Part 6 built out your DNS record structure inside Cloudflare: A records, CNAMEs, MX, TXT, the whole configuration layer that makes your domain actually function. That foundation matters because everything in this part sits on top of it. You can't cache content at the edge if your traffic isn't routing through the edge. You can't write redirect rules that fire before your server touches a request if Cloudflare isn't in the path at all.

This part is about what Cloudflare does once it's in that path. Not security, not Zero Trust, not tunnels. Just the front door: how your content gets distributed globally, what gets cached and what absolutely must not, how you write rules that give you precise control over both, and how redirects work when they fire at the network edge instead of inside your web server. These are the features most people enable without fully understanding, which means they either under-configure them and leave performance on the table, or over-configure them and spend an afternoon wondering why logged-in users keep seeing each other's data.

Neither outcome is acceptable. So here's how it actually works.

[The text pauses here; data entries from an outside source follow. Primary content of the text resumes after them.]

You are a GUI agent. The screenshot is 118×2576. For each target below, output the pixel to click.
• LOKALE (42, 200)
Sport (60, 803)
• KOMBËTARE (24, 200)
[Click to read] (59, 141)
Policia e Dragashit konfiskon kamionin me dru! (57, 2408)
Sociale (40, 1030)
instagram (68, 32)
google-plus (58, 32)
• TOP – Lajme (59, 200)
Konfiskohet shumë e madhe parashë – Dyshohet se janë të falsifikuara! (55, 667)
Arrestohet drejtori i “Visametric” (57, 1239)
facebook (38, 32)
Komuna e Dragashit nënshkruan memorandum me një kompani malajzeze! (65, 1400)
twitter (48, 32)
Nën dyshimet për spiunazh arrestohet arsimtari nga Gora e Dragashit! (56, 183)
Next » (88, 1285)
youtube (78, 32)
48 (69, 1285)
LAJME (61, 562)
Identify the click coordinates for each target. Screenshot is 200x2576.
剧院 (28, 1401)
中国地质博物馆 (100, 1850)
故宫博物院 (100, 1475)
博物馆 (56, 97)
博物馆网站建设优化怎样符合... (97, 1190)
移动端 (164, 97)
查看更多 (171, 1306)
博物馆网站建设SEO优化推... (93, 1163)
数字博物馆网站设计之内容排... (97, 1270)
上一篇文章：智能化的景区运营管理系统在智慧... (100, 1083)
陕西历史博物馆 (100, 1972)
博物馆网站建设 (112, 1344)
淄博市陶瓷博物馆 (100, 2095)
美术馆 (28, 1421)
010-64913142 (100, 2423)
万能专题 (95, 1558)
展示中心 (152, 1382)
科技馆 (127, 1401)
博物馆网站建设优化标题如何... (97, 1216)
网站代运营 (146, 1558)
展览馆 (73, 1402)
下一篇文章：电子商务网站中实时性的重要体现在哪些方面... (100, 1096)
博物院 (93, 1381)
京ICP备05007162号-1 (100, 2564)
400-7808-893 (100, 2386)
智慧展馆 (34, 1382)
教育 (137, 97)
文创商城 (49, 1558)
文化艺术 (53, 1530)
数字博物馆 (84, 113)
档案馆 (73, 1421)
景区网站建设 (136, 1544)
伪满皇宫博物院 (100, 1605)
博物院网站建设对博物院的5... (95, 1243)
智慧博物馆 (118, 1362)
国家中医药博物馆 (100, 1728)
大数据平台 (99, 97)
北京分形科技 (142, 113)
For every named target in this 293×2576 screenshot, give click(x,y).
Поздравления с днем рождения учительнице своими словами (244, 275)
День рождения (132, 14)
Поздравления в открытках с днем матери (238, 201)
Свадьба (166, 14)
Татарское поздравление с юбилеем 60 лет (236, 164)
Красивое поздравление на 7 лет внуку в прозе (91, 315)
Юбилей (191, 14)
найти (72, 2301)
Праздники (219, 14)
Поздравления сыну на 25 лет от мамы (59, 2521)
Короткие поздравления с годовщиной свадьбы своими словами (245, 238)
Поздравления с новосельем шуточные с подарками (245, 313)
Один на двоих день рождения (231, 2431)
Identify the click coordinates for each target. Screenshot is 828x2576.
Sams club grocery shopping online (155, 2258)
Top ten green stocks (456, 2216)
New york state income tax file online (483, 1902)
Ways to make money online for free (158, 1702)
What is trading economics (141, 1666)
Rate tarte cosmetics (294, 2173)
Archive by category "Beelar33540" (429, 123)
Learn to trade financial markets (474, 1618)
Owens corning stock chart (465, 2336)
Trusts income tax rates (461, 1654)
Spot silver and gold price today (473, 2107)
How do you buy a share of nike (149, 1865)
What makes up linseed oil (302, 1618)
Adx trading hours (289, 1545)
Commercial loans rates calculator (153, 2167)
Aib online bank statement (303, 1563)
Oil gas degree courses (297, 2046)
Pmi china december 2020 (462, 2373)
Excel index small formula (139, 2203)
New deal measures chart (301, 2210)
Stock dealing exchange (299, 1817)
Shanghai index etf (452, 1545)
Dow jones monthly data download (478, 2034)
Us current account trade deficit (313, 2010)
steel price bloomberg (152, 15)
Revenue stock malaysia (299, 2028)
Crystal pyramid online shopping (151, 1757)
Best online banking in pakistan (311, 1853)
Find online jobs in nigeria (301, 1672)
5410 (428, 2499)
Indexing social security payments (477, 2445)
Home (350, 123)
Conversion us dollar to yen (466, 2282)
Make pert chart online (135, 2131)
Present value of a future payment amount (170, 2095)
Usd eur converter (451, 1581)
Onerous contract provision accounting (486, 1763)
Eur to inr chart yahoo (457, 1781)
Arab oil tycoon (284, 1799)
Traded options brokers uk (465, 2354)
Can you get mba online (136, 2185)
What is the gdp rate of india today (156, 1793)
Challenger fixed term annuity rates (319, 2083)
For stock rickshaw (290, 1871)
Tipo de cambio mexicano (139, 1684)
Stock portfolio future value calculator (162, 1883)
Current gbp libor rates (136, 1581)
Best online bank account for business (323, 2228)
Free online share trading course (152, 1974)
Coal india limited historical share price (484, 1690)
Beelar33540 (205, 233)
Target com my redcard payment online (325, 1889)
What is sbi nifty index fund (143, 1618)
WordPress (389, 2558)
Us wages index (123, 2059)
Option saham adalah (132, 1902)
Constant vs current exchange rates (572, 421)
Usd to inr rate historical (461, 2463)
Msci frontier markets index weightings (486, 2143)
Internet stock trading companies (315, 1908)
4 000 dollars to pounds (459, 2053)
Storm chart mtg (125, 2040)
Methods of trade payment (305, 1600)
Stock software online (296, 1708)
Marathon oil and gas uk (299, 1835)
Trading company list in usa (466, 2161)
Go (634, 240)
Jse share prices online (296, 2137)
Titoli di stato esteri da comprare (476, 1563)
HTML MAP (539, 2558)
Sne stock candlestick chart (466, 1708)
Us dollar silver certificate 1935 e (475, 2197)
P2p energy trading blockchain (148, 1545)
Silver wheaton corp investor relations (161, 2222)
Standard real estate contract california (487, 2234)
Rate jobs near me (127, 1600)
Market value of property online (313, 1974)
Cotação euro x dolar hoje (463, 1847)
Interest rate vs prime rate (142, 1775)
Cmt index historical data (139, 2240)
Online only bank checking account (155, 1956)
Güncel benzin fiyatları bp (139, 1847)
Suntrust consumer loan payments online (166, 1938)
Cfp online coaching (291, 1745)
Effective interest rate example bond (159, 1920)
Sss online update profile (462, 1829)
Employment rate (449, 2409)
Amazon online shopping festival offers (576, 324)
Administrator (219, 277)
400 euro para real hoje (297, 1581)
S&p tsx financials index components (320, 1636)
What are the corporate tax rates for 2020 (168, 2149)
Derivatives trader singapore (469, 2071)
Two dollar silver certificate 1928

Cloudflare as Your Front Door: What This Actually Means

When people say Cloudflare "protects" or "accelerates" their site, they're describing a consequence without explaining the mechanism. The mechanism is simpler than the marketing makes it sound. Cloudflare inserts itself between every user and your origin server. That's it. That insertion point is what makes everything else possible.

The Request Journey: Browser to Edge to Origin

When a visitor types your domain into their browser, the first thing that happens is a DNS lookup. Without Cloudflare proxying, that lookup returns your server's actual IP address. The browser connects directly to your server. Your server handles everything.

With Cloudflare proxying enabled (the orange cloud in your DNS dashboard), that DNS lookup returns a Cloudflare edge IP instead. Your real server IP stays hidden. The browser connects to Cloudflare's nearest edge node, not your machine in a data center somewhere.

From that edge node, Cloudflare decides what to do with the request. If the content is cached, it responds immediately without touching your origin at all. If it's not cached, it fetches the content from your origin, stores a copy, and delivers it to the user. That round trip to your origin only happens when it has to.

Server infrastructure in a data center with blue lighting
Every proxied request lands at a Cloudflare edge node first. Your origin server only enters the picture when the edge doesn't already have what's needed.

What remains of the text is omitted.